Una compañera
de trabajo siempre me dice que en el tren, volvemos juntas a casa, siempre
atraigo a las personas raras. Nunca me le ha creído, pero debiera plantearme con
seriedad que tiene razón.
Los trenes,
esta mañana, como tantas veces no cumplían con su horario. El hacinamiento en
los andenes cada vez era mayor. Tanto es así que he temido por mi vida ya que
estaba en primera fila cerca de las vías, con el peligro que ello conlleva. No
es que me estuviera empujando nadie ni nado golpes por detrás, pero la pequeña
invasión de mi espacio vital hace que mi fantasía se desborde a sus anchas; ha
aparecido el miedo a ser empujada a la vía.
El tren ha
llegado, por fin. Esta vez he tenido suerte porque me he podido sentar. Delante
de mí, de pie se ha quedado un hombre cincuentón (y unos cuantos más) con el
móvil en manos libres. Lo llevaba pegado a su pecho y de vez en cuando lo iba
mirando. Este comportamiento en sí ya me ha parecido raro en sí. Quien lleva un
móvil pegado al pecho y en el que apenas se oyen unos susurros de voz, porque
con su gran mano impide que el sonido salga por el pequeño altavoz.
Dos paradas
más y ha podido sentarse, delante de mí en los asientos de la otra fila,
mirando en el mismo sentido que yo. Se ha debido sentir cómodo y en soledad
porque ha separado el móvil y se ha puesto a mirarlo. No he prestado atención,
sólo he pensado que el sonido era deficiente, se seguía oyendo un ruido en
forma de susurro.
Me he
abstraído. Es algo que no me cuesta hacer y que me encanta, ¿qué recovecos cerebrales
visitaré en esta ensoñación? De pronto, sin saber qué ha hecho fijar mi atención,
me he fijado en la pantalla.

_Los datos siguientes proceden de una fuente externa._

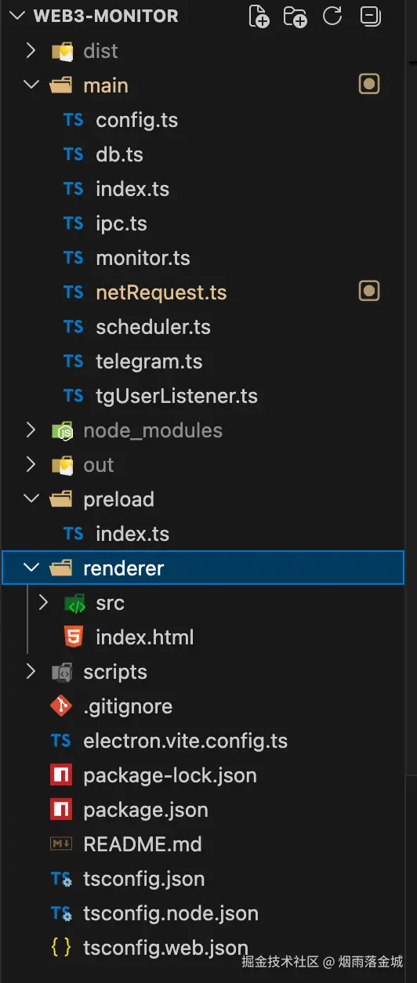Viewport: 417px width, 983px height.
Task: Refresh the Explorer tree
Action: (332, 16)
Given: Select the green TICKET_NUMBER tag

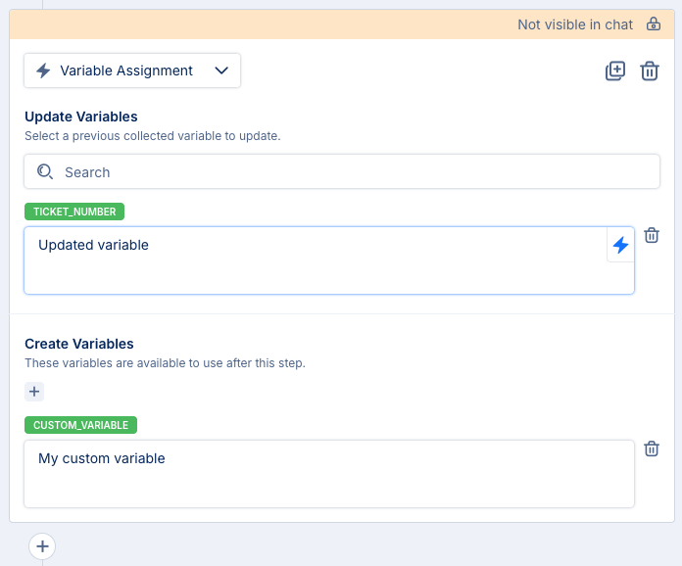Looking at the screenshot, I should [74, 212].
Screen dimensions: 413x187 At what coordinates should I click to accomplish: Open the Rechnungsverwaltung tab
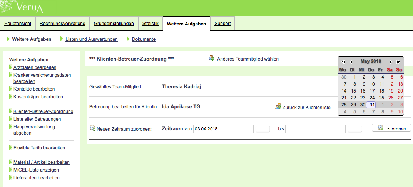click(x=62, y=24)
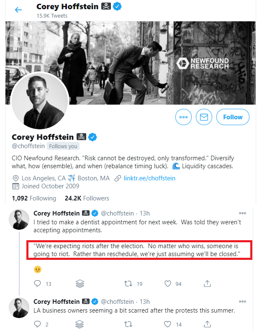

Había una mujer gruesa, vestida con una
combinación interior como la que debía llevar Dulcinea del Toboso y cuya
estrechez hacía que los pechos se le juntaran y que salieran casi de su
interior. La imagen sólo mostraba los pechos y parte del cuello. A la mujer se
la veía tendida en una cama, con las sábanas arrugadas bajo ella.
Me ha costado
caer del guindo. Lo que estábamos viendo, el hombre y yo, era una skype pornográfico,
una vídeoconferencia a la lívido, que también al alivio. Y esos susurros no
eran más que unos espantosos y postizos jadeos por parte de la mujer. El
asombro me impedía apartar la mirada del señor y de la pantalla de su móvil.
Ha bajado
unas cuantas paradas antes y me he dado cuenta de que había hallado la
respuesta a una pregunta: ¿quién va en un tren de RENFE abarrotado de personas
con una vídeoconferencia pornográfica en curso?
Nota: debo poner
al día a mi amiga, esta vez no viajaba conmigo.